Thank you for the reply on a Sunday night ;-). I certainly agree that the sensitivity kernels inside the PML are meaningless, but, unless I have made a mistake, it seems to me that large values are occurring one cell inside the real model/non PML area. I will check this again tomorrow to be sure. Even if it is the case, however, I suppose I could just mute both the PML and one cell inside the model.

-Alan

ar4 commented 6 years ago

This plot shows the Vp sensitivity kernel amplitudes at the top of the domain, in the horizontal middle. The 15th and 16th cells have high amplitudes. Since I used the default 3 element PML width, I believe the 15th cell is the last cell of the PML, and the 16th cell is the first cell in the non-PML region. Is that correct?
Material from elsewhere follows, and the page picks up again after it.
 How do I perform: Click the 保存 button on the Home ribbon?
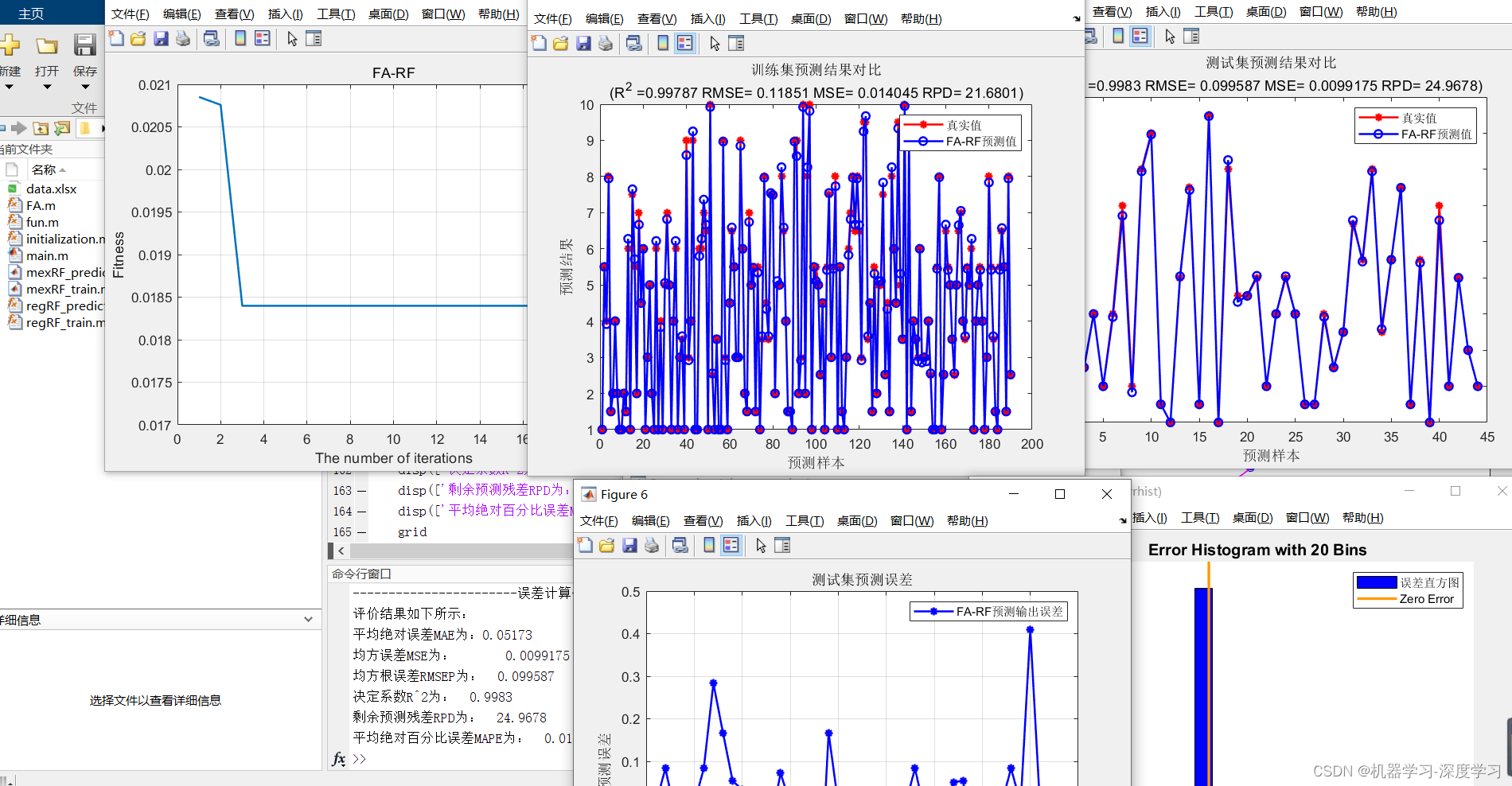tap(85, 70)

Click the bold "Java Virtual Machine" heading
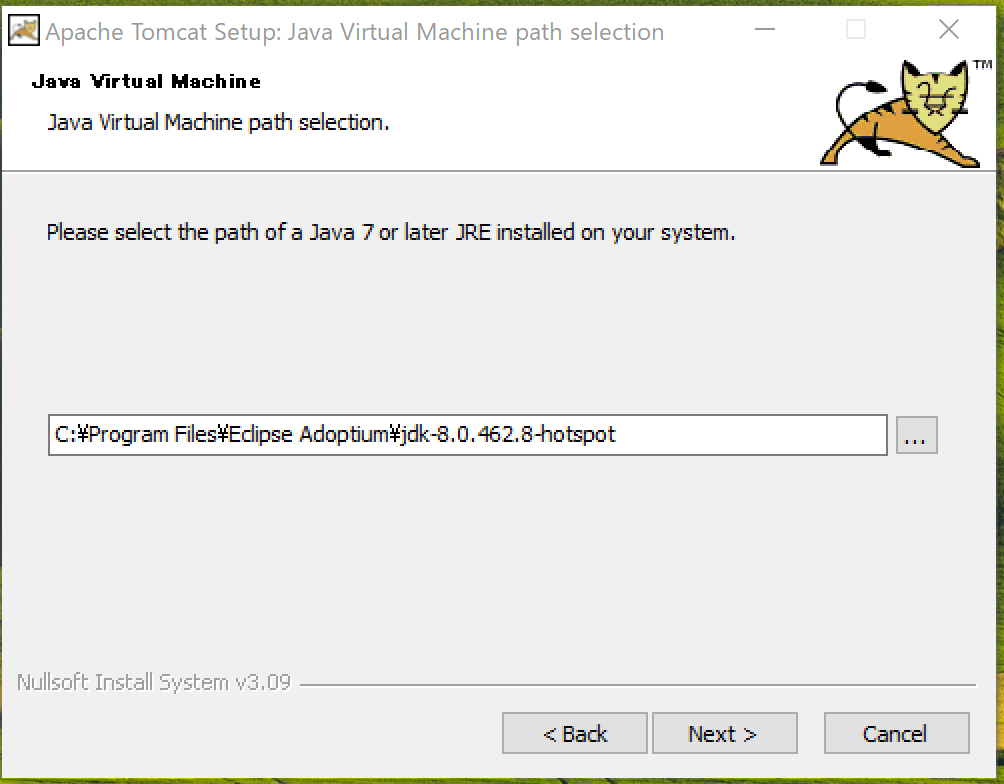146,81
If this behaviour is expected, I will just mute the problem cells, but I wanted to make sure that I am not doing something incorrect. top_amps

komatits commented 6 years ago

Dear Alan,

Since PML is mathematically perfectly matched (before discretization and for an infinite PML; not true for finite size ones and after discretization, but still very good), that should not happen I think. Probably a numerical instability that develops in the PML (all PML models are weakly unstable, i.e. unstable at long propagation times; this is unrelated to SPECFEM, that's an unfortunate property of mathematical PMLs).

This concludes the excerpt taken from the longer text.